§ Exercise prompt
What you return should be the lines from the one with "1024x768 pixels." through the one with "Click the search magnifier icon" in the data below, reproduced exactly with both ends, and no pictures at all.

§ Materials provided
+ + + + +

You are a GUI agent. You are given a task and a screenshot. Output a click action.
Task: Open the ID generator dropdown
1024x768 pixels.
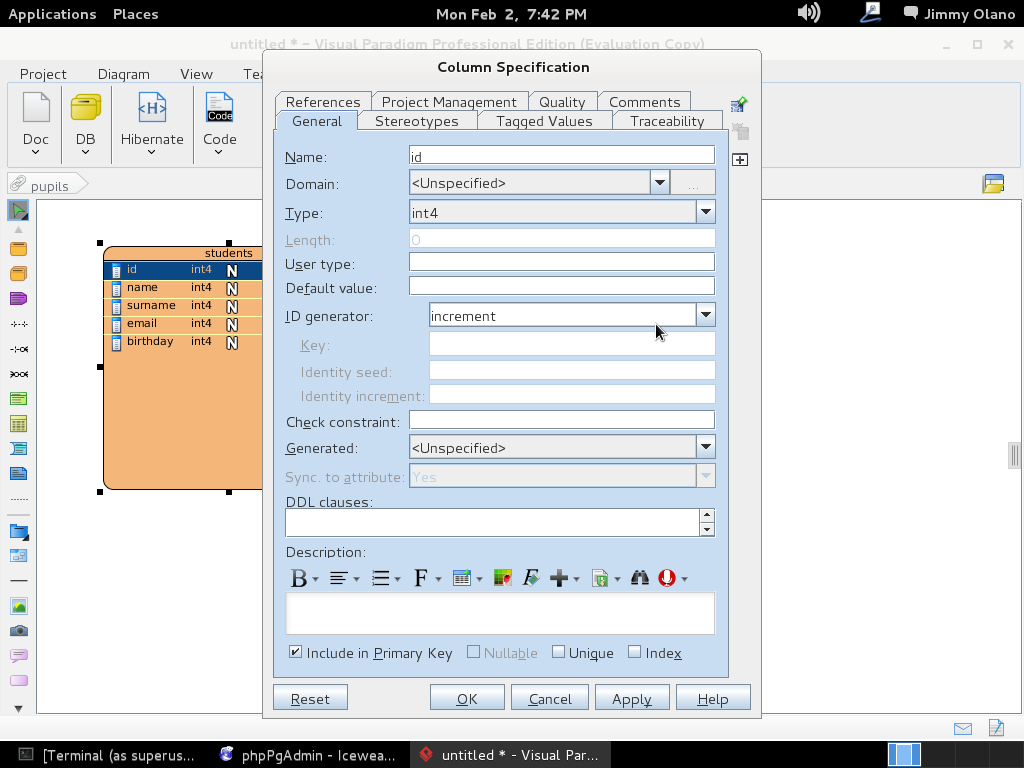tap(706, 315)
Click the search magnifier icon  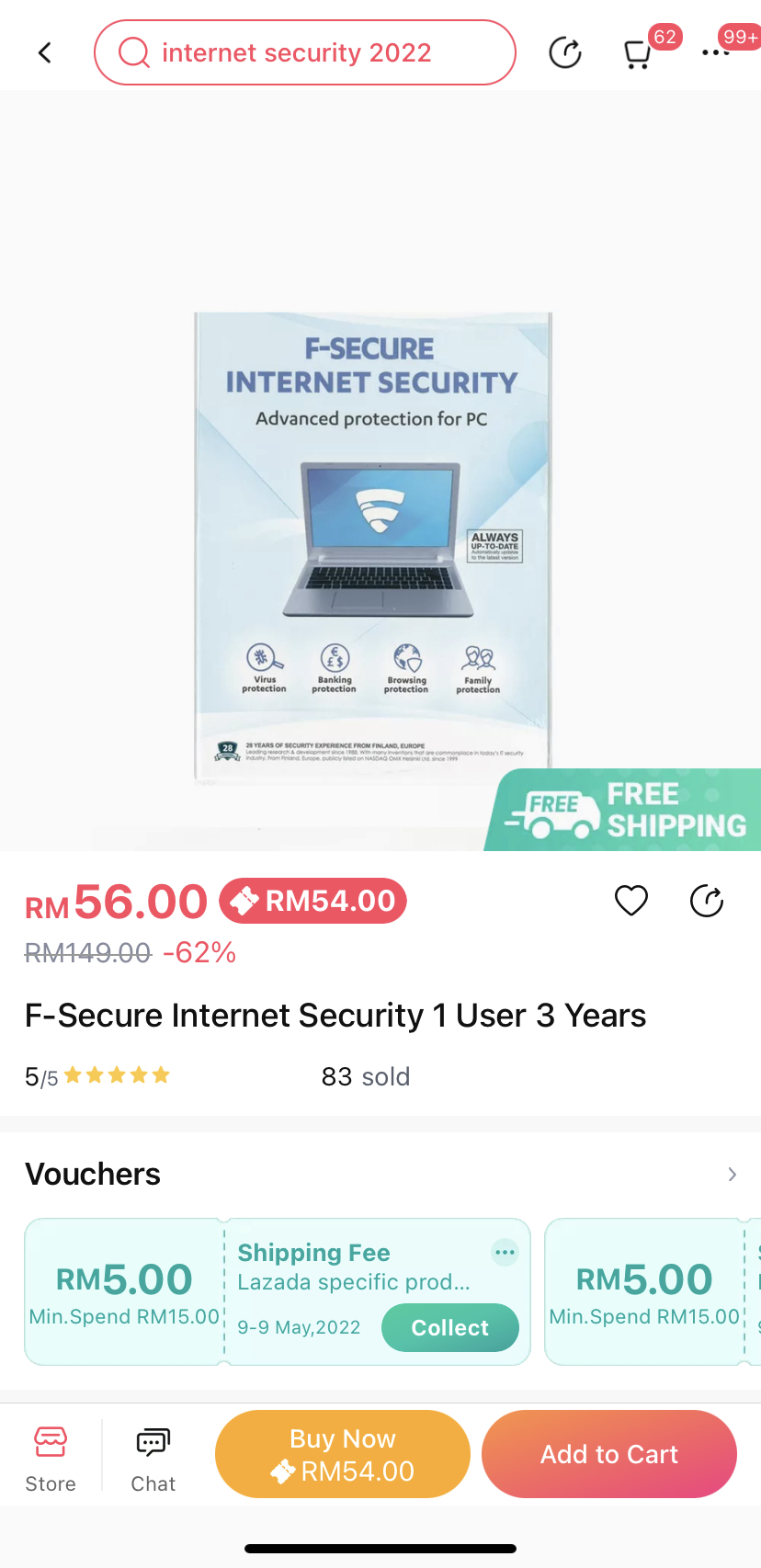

+ + + + +

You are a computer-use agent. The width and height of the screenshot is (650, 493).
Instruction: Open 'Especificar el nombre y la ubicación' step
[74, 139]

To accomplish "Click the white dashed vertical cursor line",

+ + + + +

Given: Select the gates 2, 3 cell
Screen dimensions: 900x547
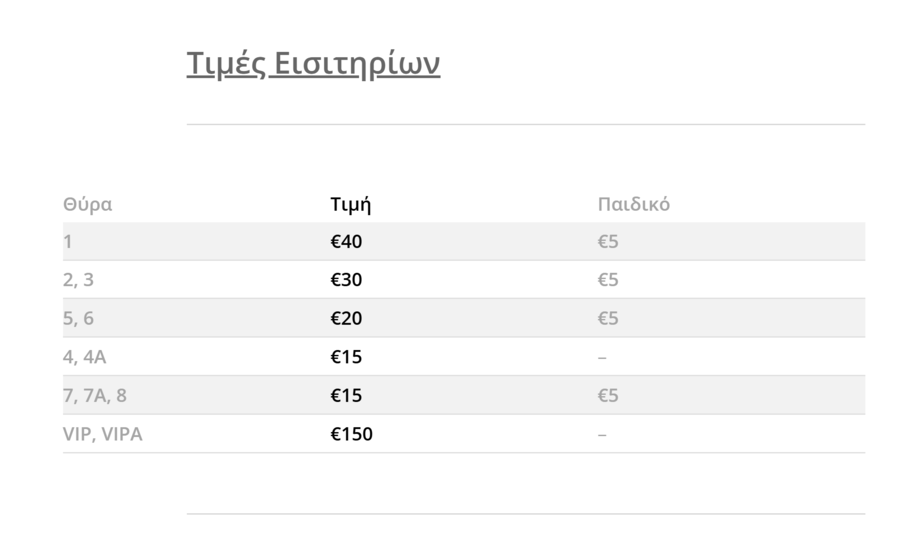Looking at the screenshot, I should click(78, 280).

+ + + + +

§ Answer to the problem
1024x768 pixels.
tap(706, 315)
Click the search magnifier icon  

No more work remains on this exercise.